» Exercise details
Without including any picture, copy the entries that follow word for word.

[Saved entries]
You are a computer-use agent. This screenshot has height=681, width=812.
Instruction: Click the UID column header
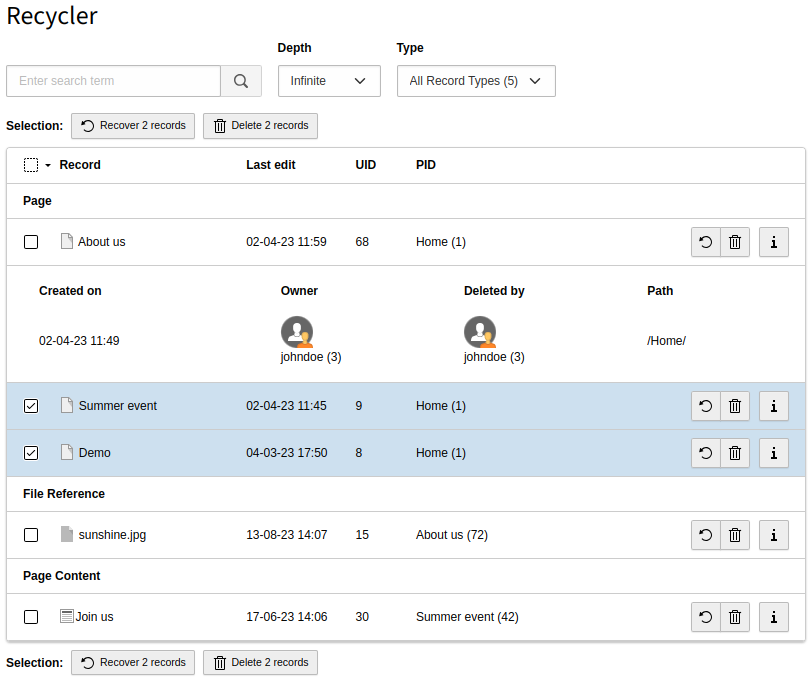click(x=365, y=165)
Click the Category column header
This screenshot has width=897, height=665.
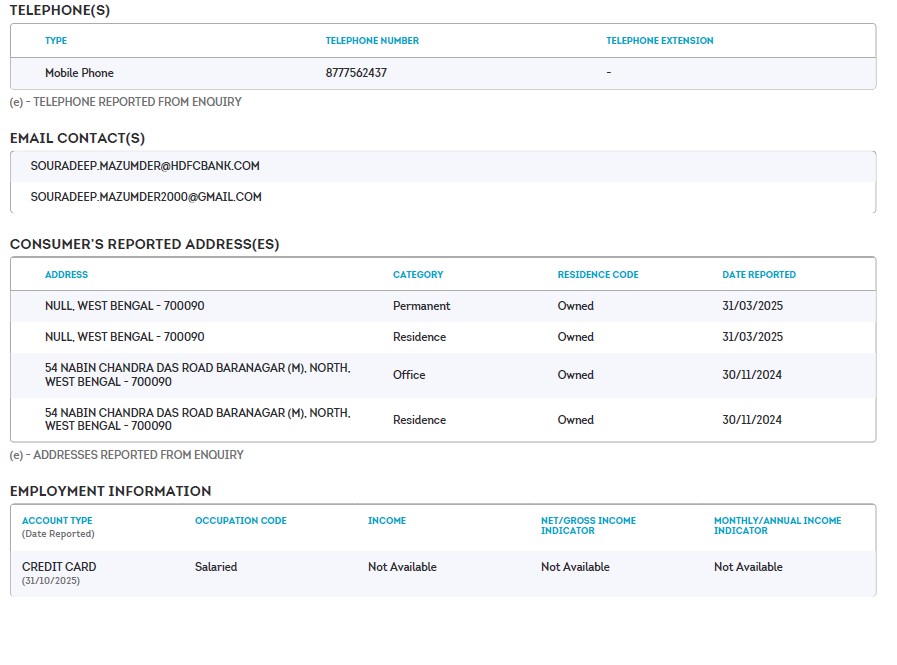(x=418, y=275)
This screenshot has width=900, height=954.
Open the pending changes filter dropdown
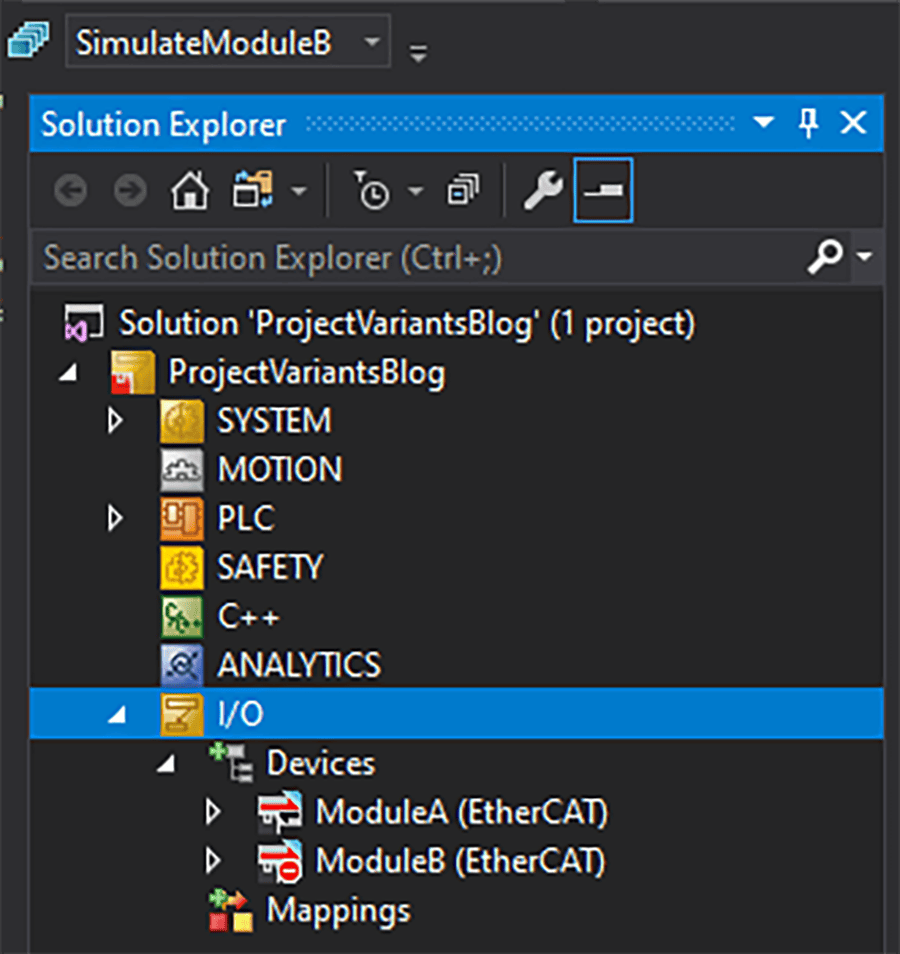click(x=416, y=191)
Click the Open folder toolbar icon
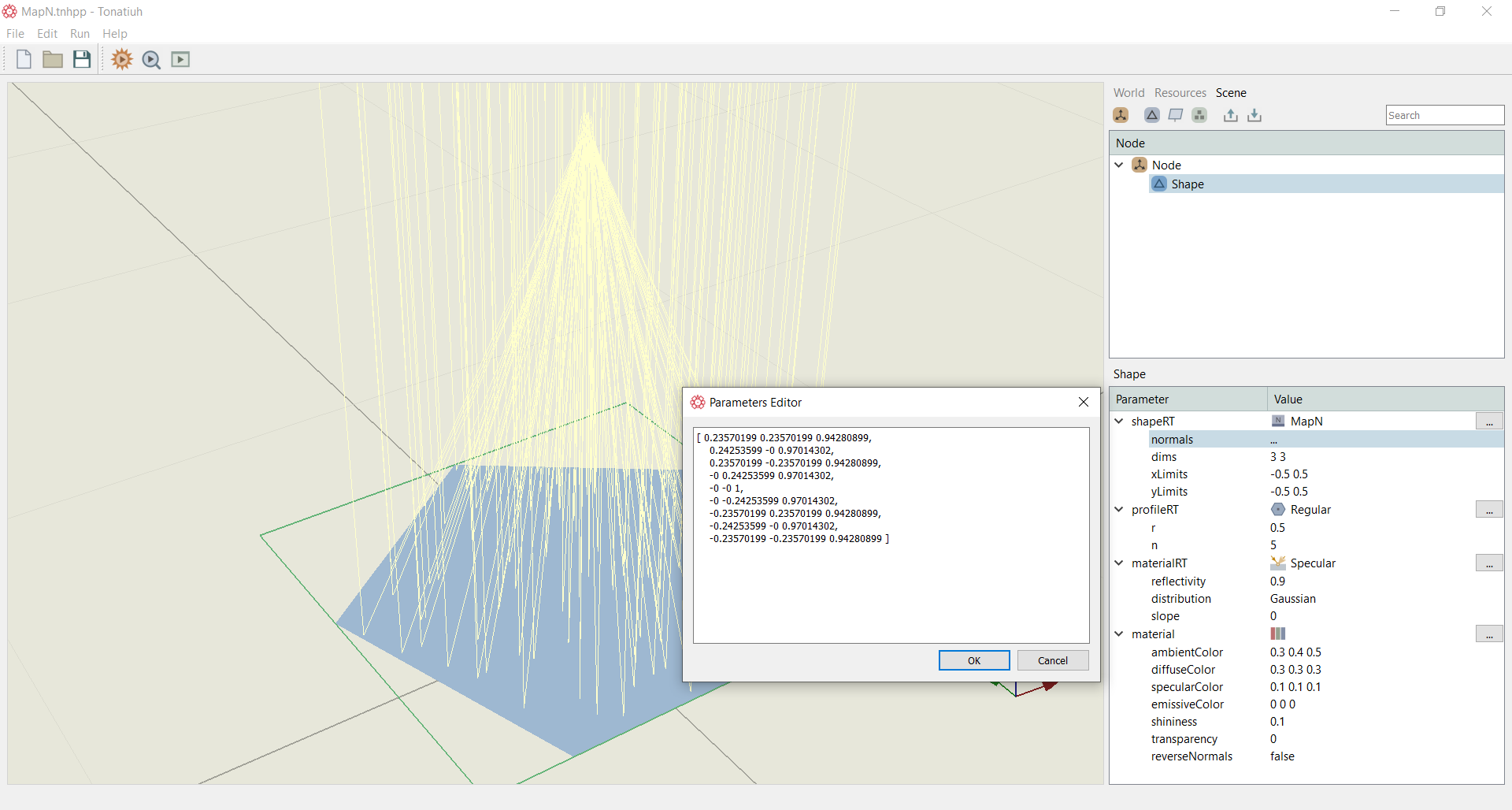The image size is (1512, 810). pos(53,59)
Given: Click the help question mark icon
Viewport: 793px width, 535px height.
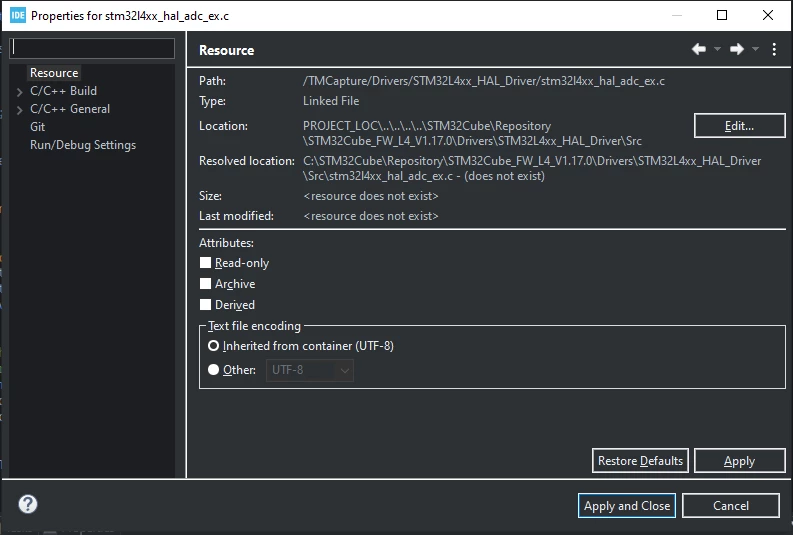Looking at the screenshot, I should (28, 504).
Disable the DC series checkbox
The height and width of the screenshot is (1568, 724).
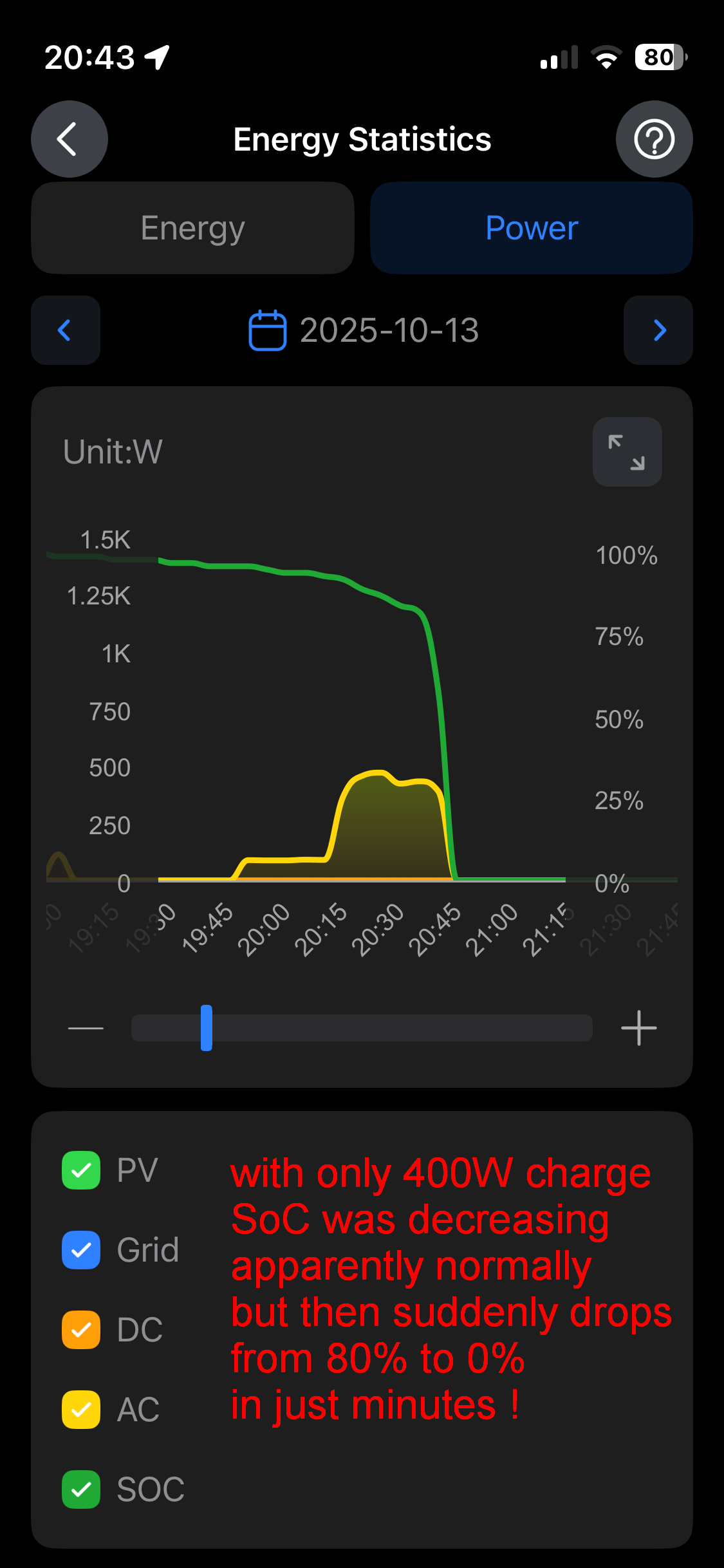(x=81, y=1330)
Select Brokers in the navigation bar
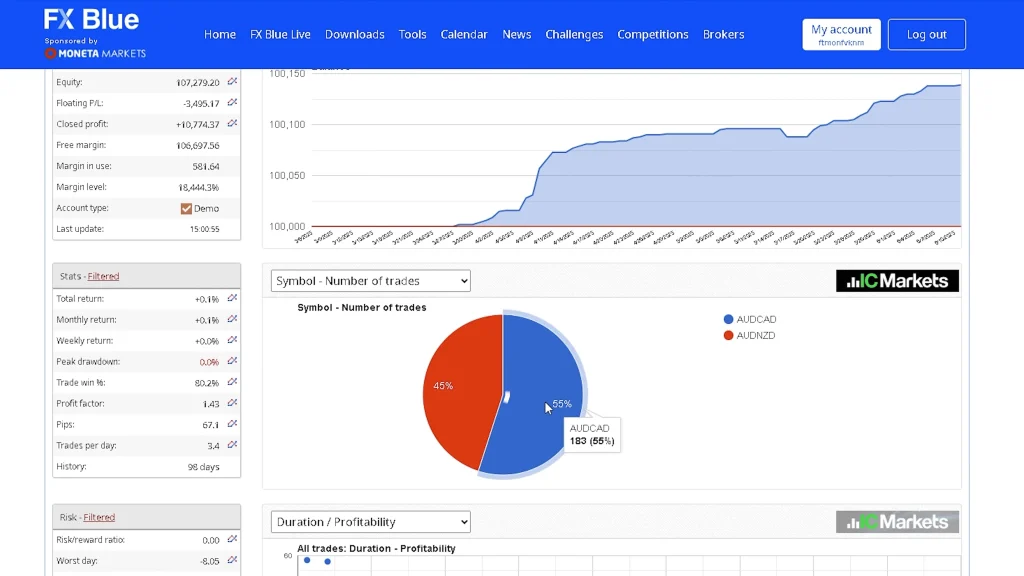Image resolution: width=1024 pixels, height=576 pixels. [x=723, y=34]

» The completed task
You are a computer-use agent. This screenshot has height=681, width=812.
Instruction: Click the UID column header
click(x=365, y=165)
Click the Category column header
This screenshot has width=897, height=665.
(x=418, y=275)
This screenshot has width=900, height=954.
Open the pending changes filter dropdown
click(x=416, y=191)
Click the Open folder toolbar icon
The image size is (1512, 810). pos(53,59)
Given: Click the help question mark icon
Viewport: 793px width, 535px height.
Looking at the screenshot, I should (28, 504).
Disable the DC series checkbox
The height and width of the screenshot is (1568, 724).
(x=81, y=1330)
Select Brokers in the navigation bar
Image resolution: width=1024 pixels, height=576 pixels. [x=723, y=34]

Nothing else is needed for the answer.